A Norman window has the shape of a rectangle surmounted by a semicircle. If the perimeter of the window is 50.700 ft. give the area A of the window in square feet when the width is 8.800 ft. Give the answer to two decimal places.
If the rectangular part has width x and height y, then we have a perimeter
x+2y+πx/2 = 50.700
8.8+2y+8.8π/2 = 50.7
y = 14.039
So, the area is
A = xy + π/2 (x/2)^2
= 8.8*14.039 + π/2 * 4.4^2
= 153.954
To find the area (A) of the Norman window, we need to break it down into two parts: the rectangular part and the semicircular part.
First, let's find the dimensions of the rectangle. The width of the window is given as 8.800 ft, so that will be the width of the rectangle. Since the shape is a rectangle surmounted by a semicircle, the height of the rectangle is half the height of the semicircle.
To find the height of the semicircle, we need to calculate the radius of the circle since the radius of the semicircle is equal to the width of the rectangle. So, the radius (r) is also 8.800 ft.
Now, let's find the circumference of the semicircle. The circumference of a full circle is given by the formula C = 2πr. Since we have a semicircle, we only need half of the circumference. Therefore, the circumference of the semicircle is πr.
The perimeter of the window is given as 50.700 ft, which is equal to the sum of the lengths of all its sides. So, we can set up an equation to find the length of the sides:
50.700 ft = 2 * width of the rectangle + circumference of the semicircle
50.700 ft = 2 * 8.800 ft + π * 8.800 ft
Now, let's solve this equation to find the value of π (pi). Rearranging the equation, we have:
50.700 ft = 17.600 ft + π * 8.800 ft
33.100 ft = π * 8.800 ft
Dividing both sides by 8.800 ft, we get:
π = 33.100 ft / 8.800 ft
π ≈ 3.75
Now, let's substitute the value of π back into our original equation to find the length of the sides:
50.700 ft = 2 * 8.800 ft + 3.75 * 8.800 ft
50.700 ft = 17.600 ft + 32.7 ft
50.700 ft = 50.300 ft + 32.7 ft
50.700 ft = 50.300 ft + 21.0 ft + 11.7 ft
So, the length of the sides of the window are approximately 21.0 ft and 11.7 ft.

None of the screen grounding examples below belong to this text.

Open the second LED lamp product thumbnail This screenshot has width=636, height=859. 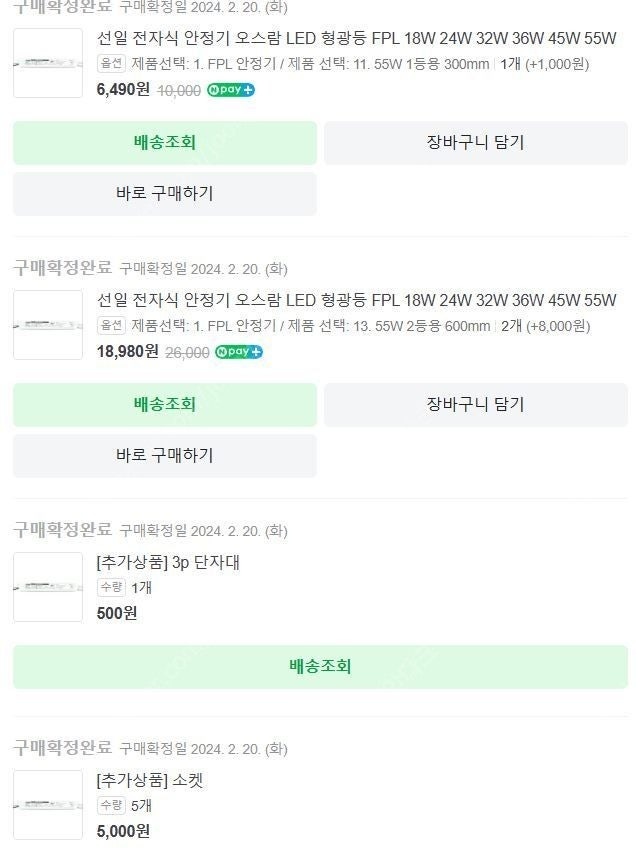click(49, 324)
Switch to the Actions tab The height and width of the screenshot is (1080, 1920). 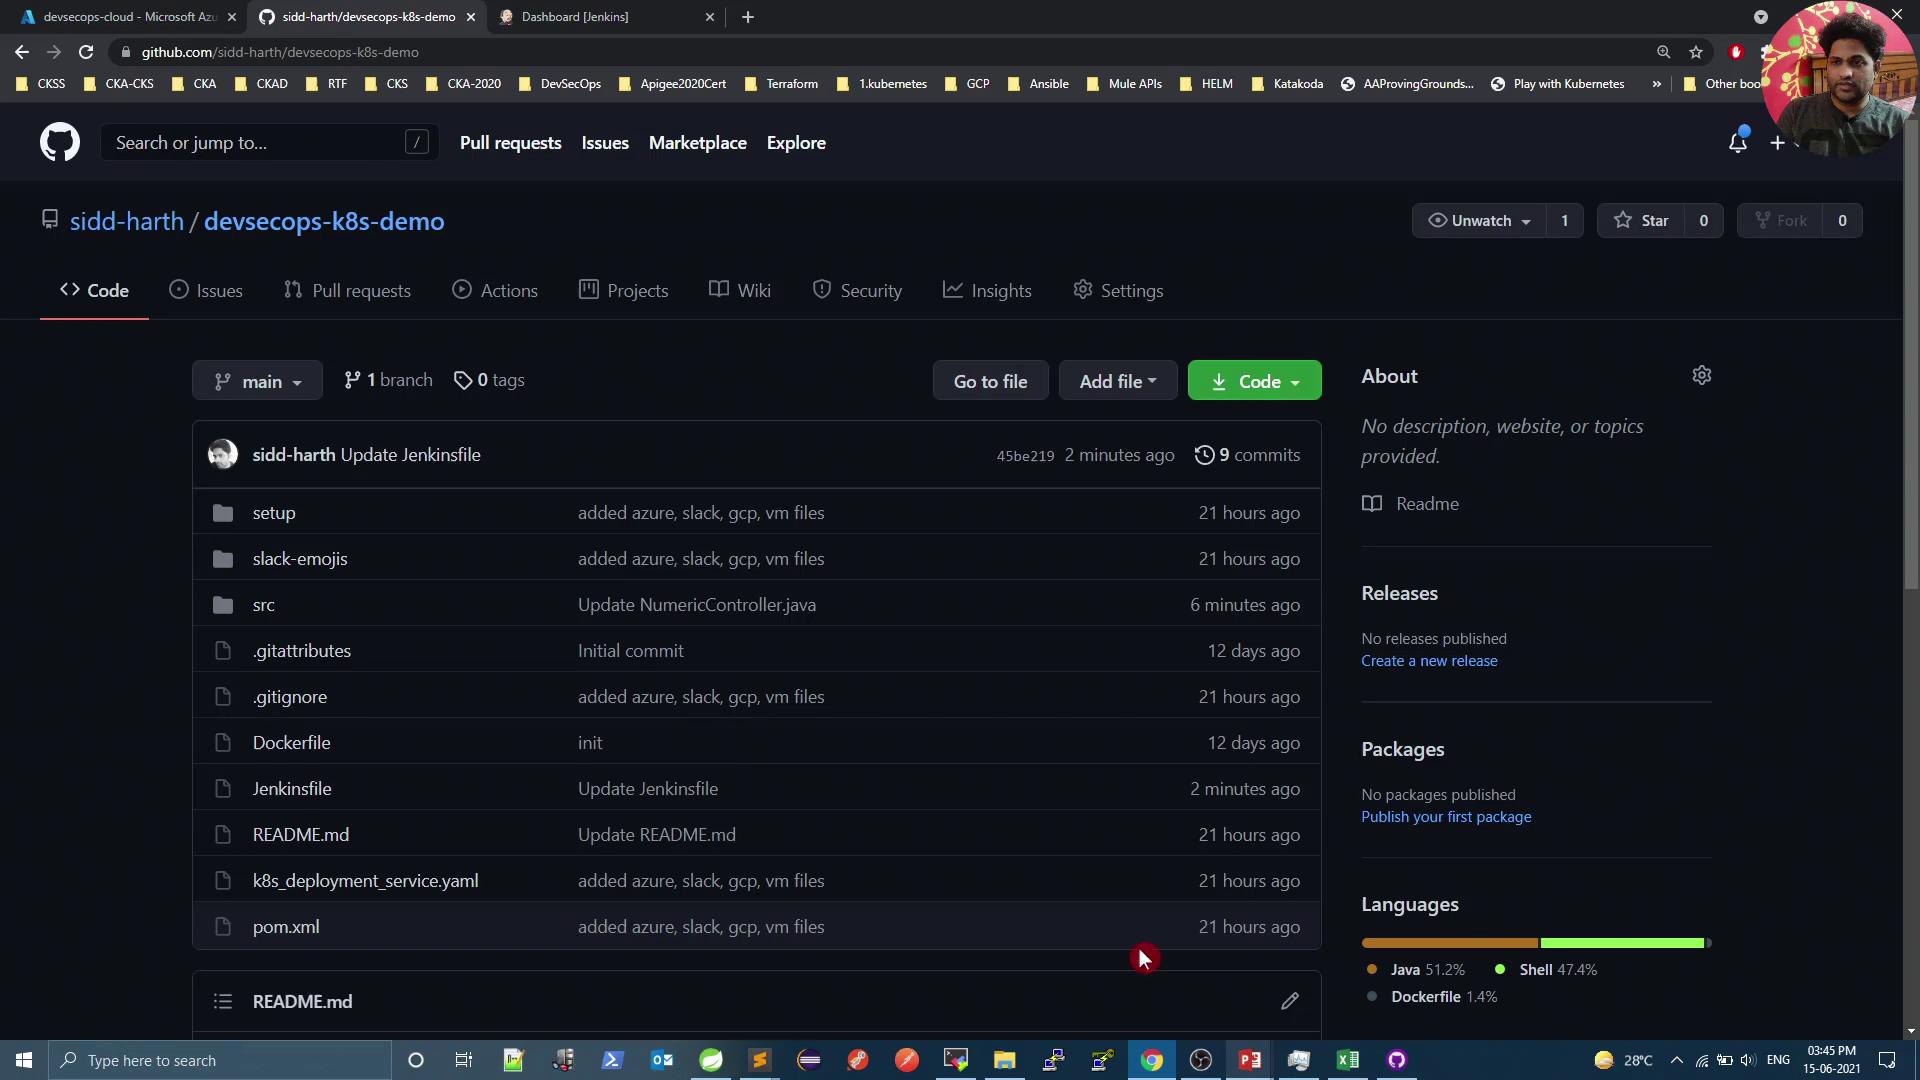(x=495, y=291)
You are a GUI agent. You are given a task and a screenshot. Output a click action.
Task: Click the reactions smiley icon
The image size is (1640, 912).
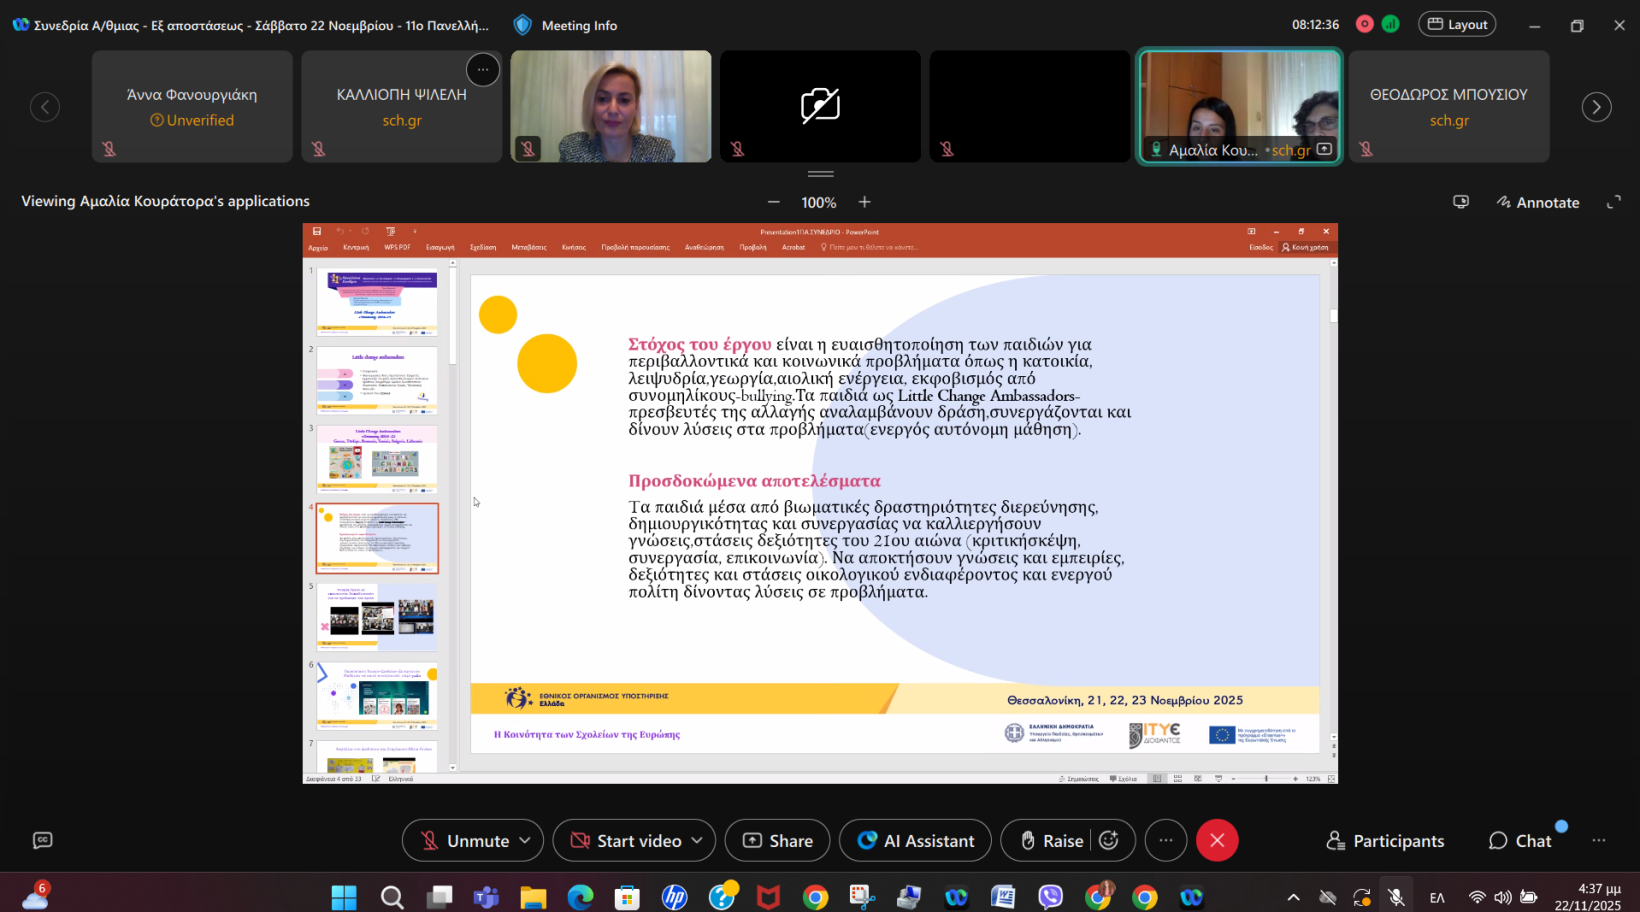click(1109, 841)
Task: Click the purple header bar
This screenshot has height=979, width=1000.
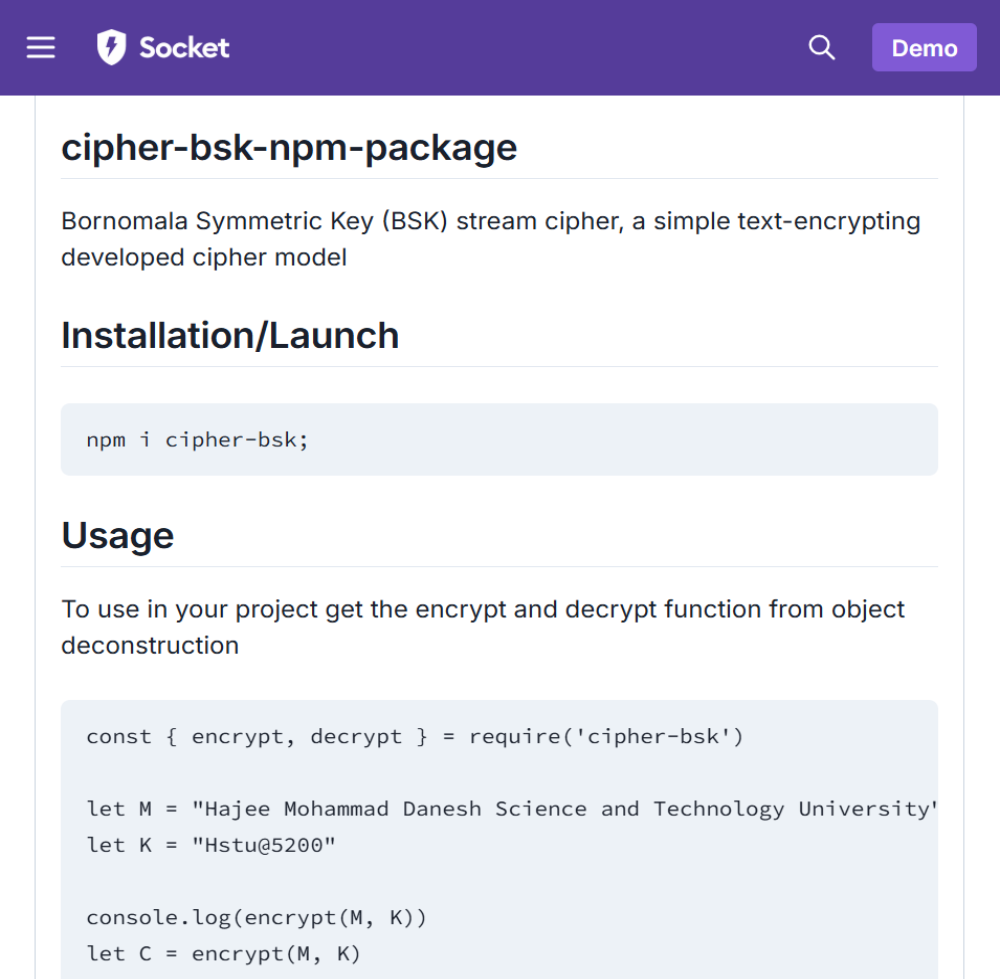Action: pos(500,47)
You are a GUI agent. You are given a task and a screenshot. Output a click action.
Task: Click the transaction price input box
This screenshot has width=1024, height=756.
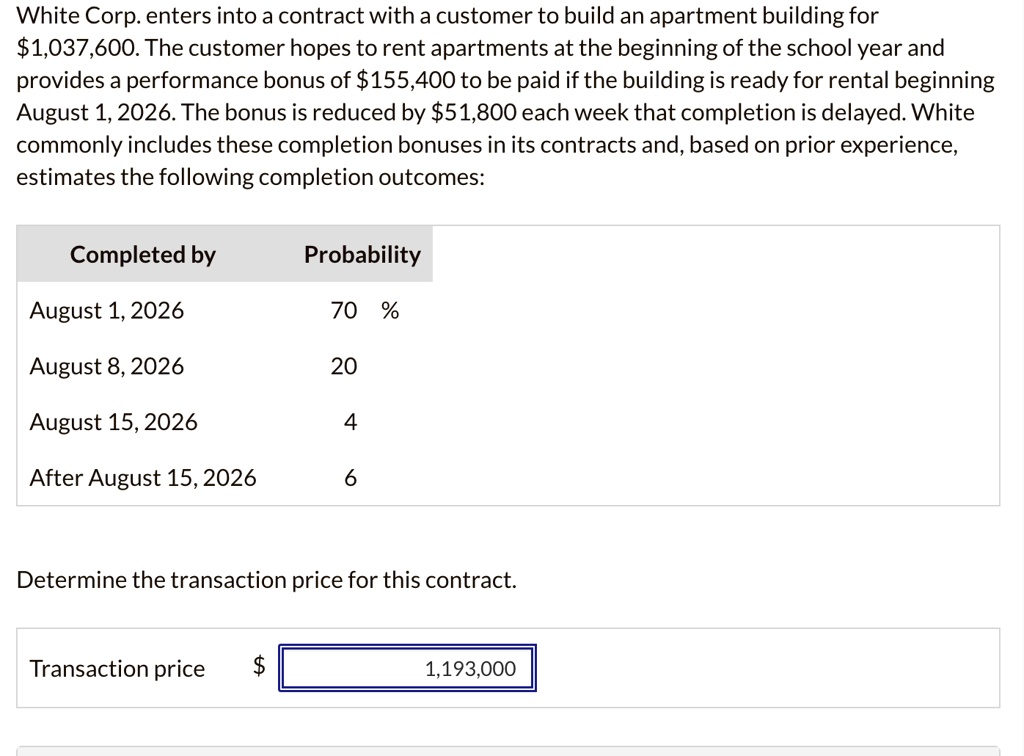[x=407, y=668]
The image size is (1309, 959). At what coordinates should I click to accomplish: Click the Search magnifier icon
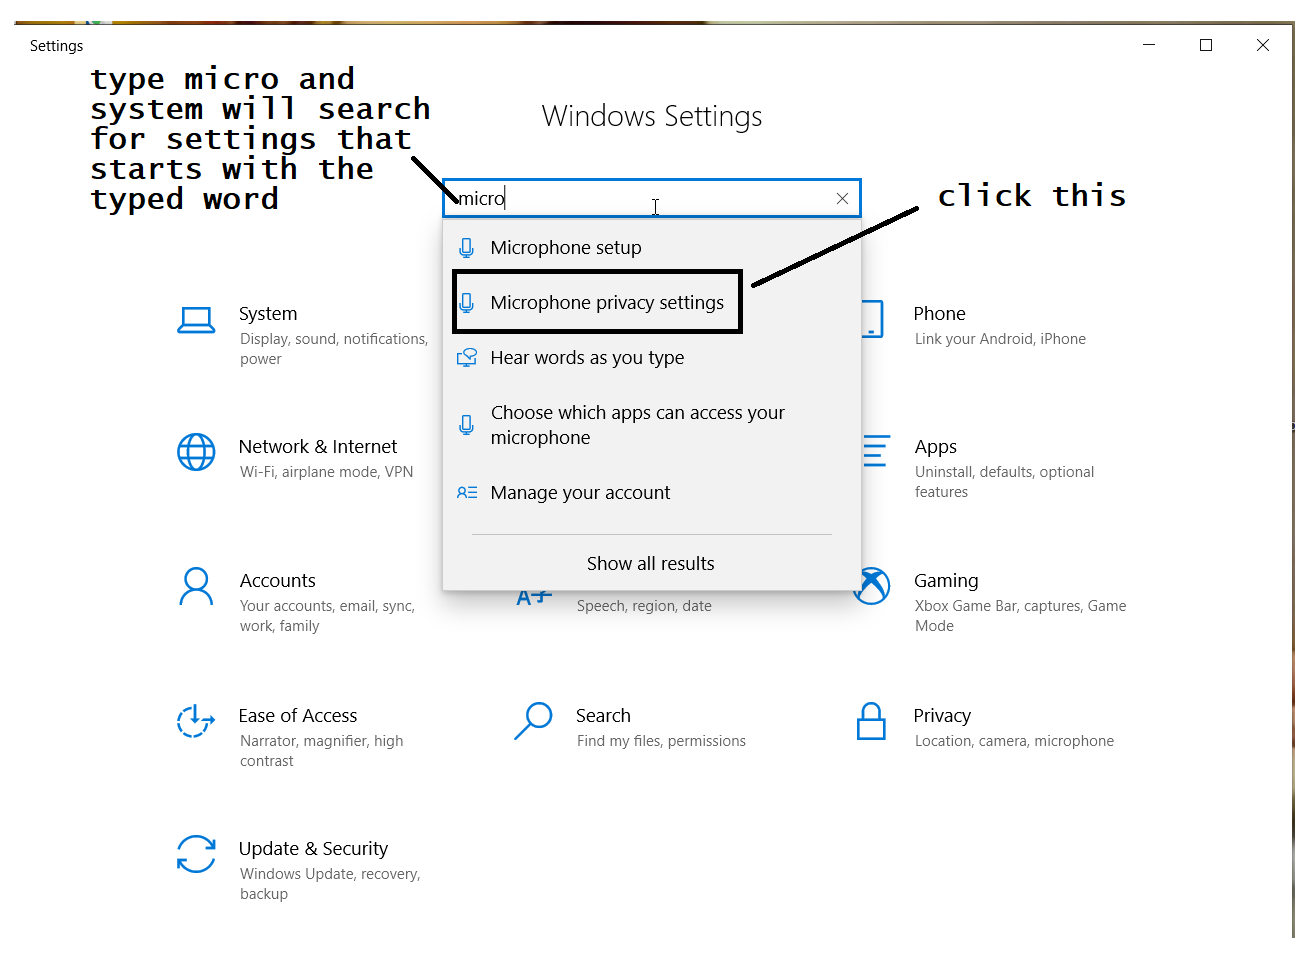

Now that we have the dimensions of the rectangle (8.800 ft x 21.0 ft) and the radius of the semicircle (8.800 ft), we can calculate the area of the window.
The area of the rectangle is given by the formula A_rectangle = length * width.
A_rectangle = 8.800 ft * 21.0 ft
The area of the semicircle is given by the formula A_semicircle = 1/2 * π * r^2.
A_semicircle = 1/2 * 3.75 * (8.800 ft)^2
Finally, we add the area of the rectangle and the area of the semicircle to find the total area of the Norman window:
A = A_rectangle + A_semicircle
Plug in the values we found and calculate the area A to two decimal places.